[PASSAGE PROVIDED]:
****************************************

To anyone who’s aware that efforts to develop Alzheimer’s drug treatments have met failure after failure, and to have therefore decided that prevention is the only hope, a U.S. panel of experts issued a sobering message on Thursday: Don’t count on it.
From physical activity to avoiding high blood pressure to brain training, a 17-member committee assembled by the National Academies of Sciences concluded, no interventions are “supported by high-strength evidence.” Instead, some high-quality studies found that one or another intervention worked, but other equally rigorous studies found they didn’t.
Three that the report focused on were cognitive training, blood pressure control, and physical activity.
1. Cognitive training
The evidence for programs aimed at boosting reasoning, problem-solving, memory, and speed of processing does include randomized trials that reported benefits from brain training, but the report calls that evidence “low to moderate strength.” One problem: There seemed to be benefits for two years, but not after five or 10. Results in other randomized studies were even more equivocal. There are also data from studies that are less rigorous, leading the committee to conclude that brain training (computer-based or not) can delay or slow age-related cognitive decline — but not Alzheimer’s.
2. Controlling blood pressure
Evidence that this helps is weaker still. It’s mostly not based on randomized controlled trials, but the committee decided there is “sufficient” evidence from other kinds of studies as well as from understanding how the brain works to conclude that managing hypertension (especially from ages 35 to 65) can prevent, delay, or slow Alzheimer’s disease, and therefore to include it in public health messages. But there’s no good evidence on how best to reduce high blood pressure; of all the kinds of drugs that do so, however, angiotensin receptor blockers seem to be the best for cognition, for unknown reasons.
3. Physical activity
Evidence for this is on a par with that for blood pressure: “evidence is insufficient to conclude whether increasing physical activity” prevents or slows Alzheimer’s. Randomized controlled trials only sometimes showed benefit, though there is some evidence from other kinds of studies shows that exercise delays or slows age-related cognitive decline (but not Alzheimer’s).
“Even though clinical trials have not conclusively supported the three interventions,” Alan Leshner, chair of the committee and CEO emeritus of the American Association for the Advancement of Science, said in a statement, “the evidence is strong enough to suggest the public should at least have access to these results to help inform their decisions.”

****************************************

[RAW DATA]:
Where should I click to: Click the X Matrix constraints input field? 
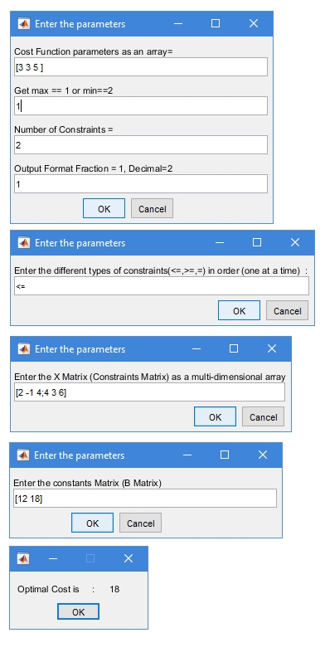pyautogui.click(x=149, y=392)
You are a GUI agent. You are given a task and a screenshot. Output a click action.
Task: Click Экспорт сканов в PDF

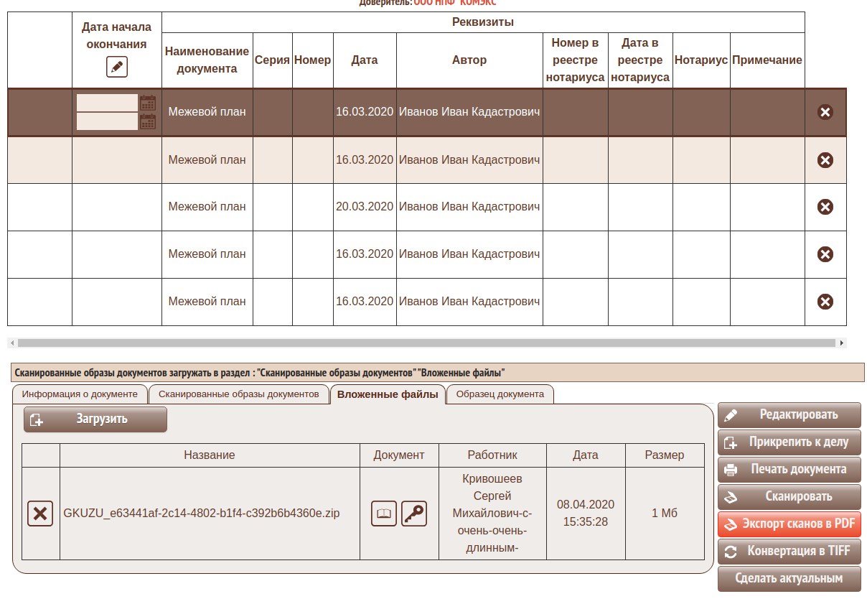[789, 524]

****************************************

[INSTRUCTIONS TO FOLLOW]: Pick up the article on the expert panel's report about preventing Alzheimer's disease and continue it from its final sentence.

[RESPONSE TO THIS EXERCISE]:
The need for prevention strategies
The disappointing conclusion comes in the wake of a review published last month of the 105 experimental anti-Alzheimer’s compounds in development. It concluded that their immediate prospects are so poor that the U.S. is unlikely to meet its goal of having a “meaningful” therapy for Alzheimer’s by 2025. That makes the need for prevention strategies greater than ever.
Some experts outside the committee said it had set too high a bar. Henry Mahncke, CEO of brain-training company Posit Science, criticized the committee for lumping together all kinds of cognitive training. That diluted the results showing that the kind that taps into neuroplasticity, the brain’s ability to change its structure and function, “consistently works,” while other forms have “poor to mixed results.”
The Alzheimer’s Association said it is sticking with its “10 Ways to Love Your Brain” and reduce the risk of dementia. The 10 include physical activity, lifelong learning, heart health, and sound sleep. “No one is promising this is going to prevent Alzheimer’s,” said spokesman Niles Frantz, “but we think there is enough evidence to say it can reduce your risk.” Unlike the committee, he said, “we believe it is worth talking publicly about these things.”
The neurobiology of dementia suggests that “a multifaceted approach [to prevention] may be most effective,” the report notes. But it is fiendishly complicated to do randomized controlled trials on more than one intervention at a time.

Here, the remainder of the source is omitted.